▶ PROBLEM TO WORK ON
Copy the entries below exactly. Images do not belong in the copy.

[Collected data entries]
>>>

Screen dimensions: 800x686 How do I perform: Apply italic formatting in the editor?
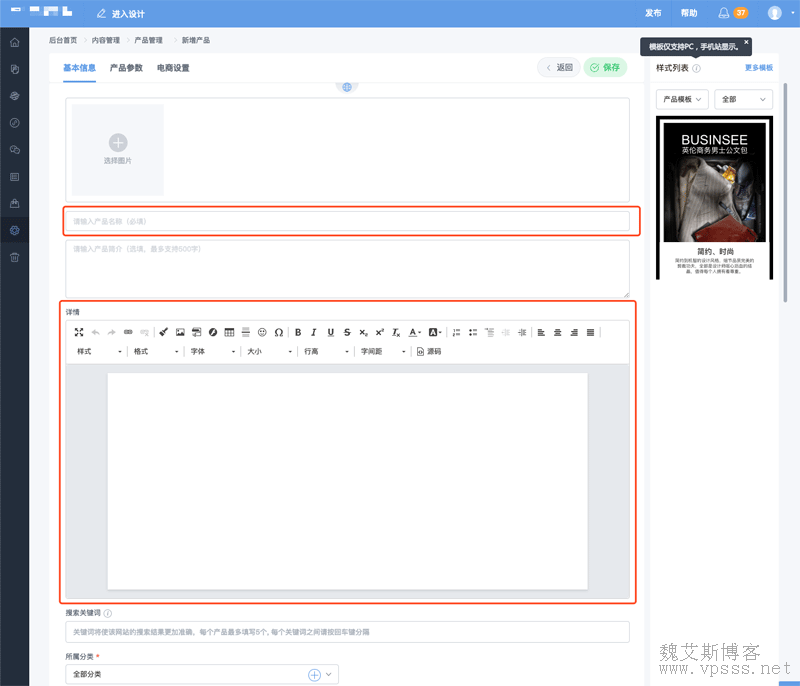pyautogui.click(x=314, y=332)
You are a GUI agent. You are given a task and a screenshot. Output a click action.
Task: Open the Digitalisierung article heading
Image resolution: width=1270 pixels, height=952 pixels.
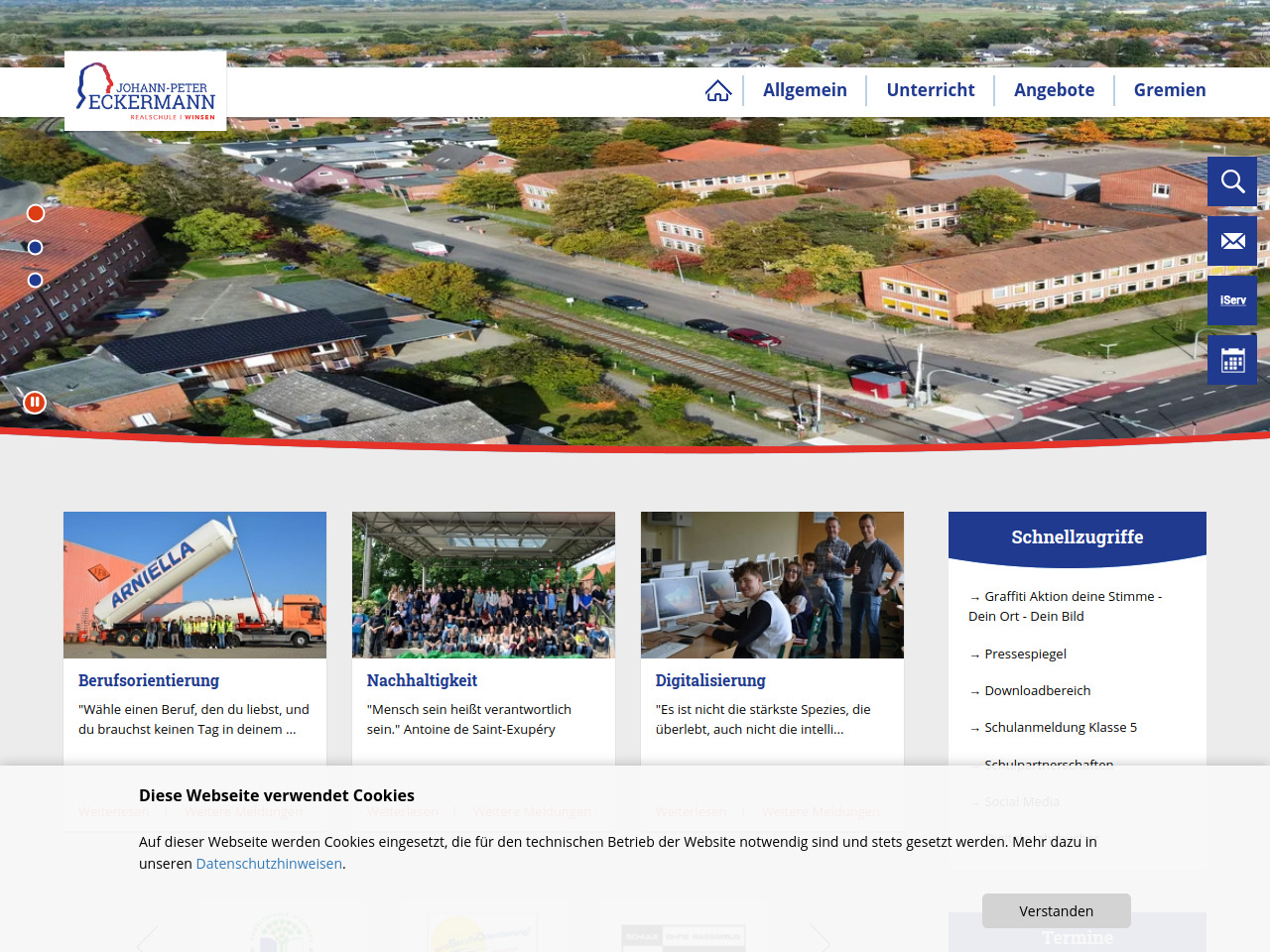pyautogui.click(x=710, y=680)
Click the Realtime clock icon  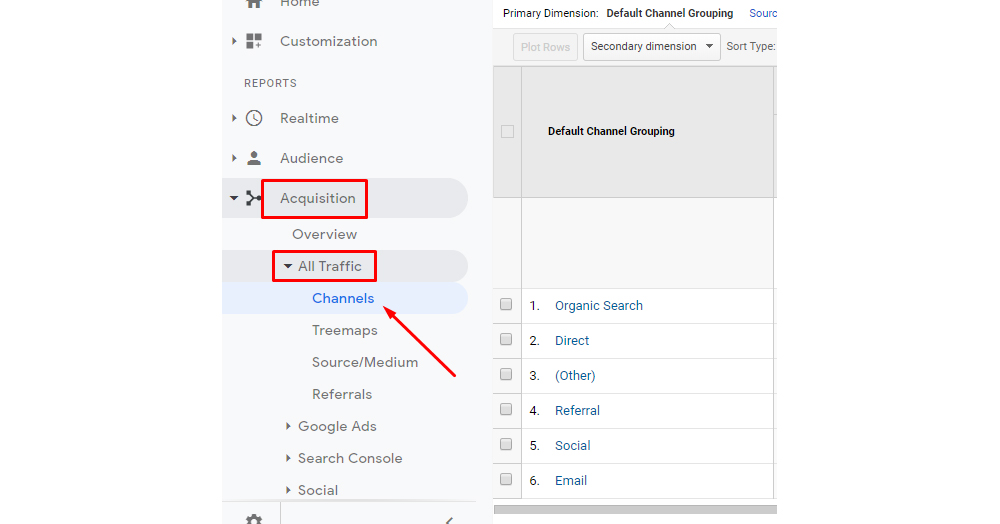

<<<

▶ SOLVED EXERCISE
Screen dimensions: 800x686 How do I perform: Apply italic formatting in the editor?
pyautogui.click(x=314, y=332)
You are a GUI agent. You are given a task and a screenshot. Output a click action.
Task: Open the Digitalisierung article heading
Image resolution: width=1270 pixels, height=952 pixels.
pyautogui.click(x=710, y=680)
Click the Realtime clock icon  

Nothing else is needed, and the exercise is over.